Near threshold fatigue crack growth behavior of a titanium alloy: Ti-6A1-4V

Abstract

Near threshold fatigue crack growth behavior of Ti-6A1-4V alloy was investigated as function of Widmanstatten microstructures. In particular, the effect of colony size on ΔK th, ΔK eff,th and K cl,th has been studied. It has been found that crack growth rates are strongly affected by the size of microstructural features such as colonies and α laths. However, the microstructural units controlling crack growth are colonies in fast cooled microstructures consisting of fine Widmanstatten colonies while they are α laths in relatively slow cooled ones with coarse colonies. As a result, the projection in literature of increased fatigue crack growth resistance at large colony sizes in titanium alloys can not be generalized. This distinction appears to be brought about by the thick continuous interplatelet β phase present in slow cooled structures. In fast cooled structures, thin discontinuous β phase is seen to be ineffective in arresting slip or crack.

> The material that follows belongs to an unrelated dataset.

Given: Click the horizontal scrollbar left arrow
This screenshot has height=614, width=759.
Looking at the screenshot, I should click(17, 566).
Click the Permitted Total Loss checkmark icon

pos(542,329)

However, in slow cooled ones thick β phase appears to effectively retard slip/crack in fatigue. The thickness, composition, intrinsic properties such as modulus, ductility of β phase and an added environmental effect have been suggested to be important in this respect. The crack growth rates and the magnitudes of ΔK th and ΔK eff,th can be uniquely ordered when compared in terms of the controlling microstructural units in respective microstructures. However, crack closure levels at threshold appear to be dependent on colony size. In addition, an increase in the intrinsic crack growth resistance ΔK eff,th appears to exist when the cyclic plastic zone size approaches the thickness of α laths in the microstructure.